One of my high school students asked if someone with a prosthetic hand could be ordained. If so, would that hand be anointed? What if a man was born without arms?
I think that all the things you mentioned are possible. The Catholic Church has established various impediments to ordination, but it can also dispense from many of them.
At one time, a man blind in his left eye could not be ordained because that was his “canonical eye.” The missal rested on a stand to the priest’s left at the altar.
The most famous case of such a dispensation may be St. Isaac Jogues. He was already a priest when he lost several fingers during torture by Native Americans in the New World. Pope Urban VIII allowed him to continue celebrating Mass, noting that Jogues had lost those fingers precisely because of his preaching of the good news of Jesus Christ. Jogues was canonized in 1930.

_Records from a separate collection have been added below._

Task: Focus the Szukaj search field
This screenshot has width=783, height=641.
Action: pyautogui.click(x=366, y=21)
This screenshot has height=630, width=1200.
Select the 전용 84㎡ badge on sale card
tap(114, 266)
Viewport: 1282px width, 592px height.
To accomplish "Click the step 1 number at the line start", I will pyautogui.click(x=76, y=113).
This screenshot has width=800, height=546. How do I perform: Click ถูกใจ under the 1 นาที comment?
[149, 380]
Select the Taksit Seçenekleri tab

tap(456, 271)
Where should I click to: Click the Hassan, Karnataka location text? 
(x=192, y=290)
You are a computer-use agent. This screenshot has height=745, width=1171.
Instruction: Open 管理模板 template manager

Canons 1040–49 give an exhaustive list of impediments to ordination as a deacon, priest, or bishop. Some impediments prevent the exercise of a sacramental ministry already authorized.
Neither condition described above is currently an impediment. In some cases, impediments to ordination are reserved to the Holy See; in other cases, the local bishop or major superior for the man’s religious community can dispense from the impediment.
The Old Testament prescribed that only healthy animals could be offered for sacrifice by healthy priests. Physical impediments to ordination arose from one application of that command.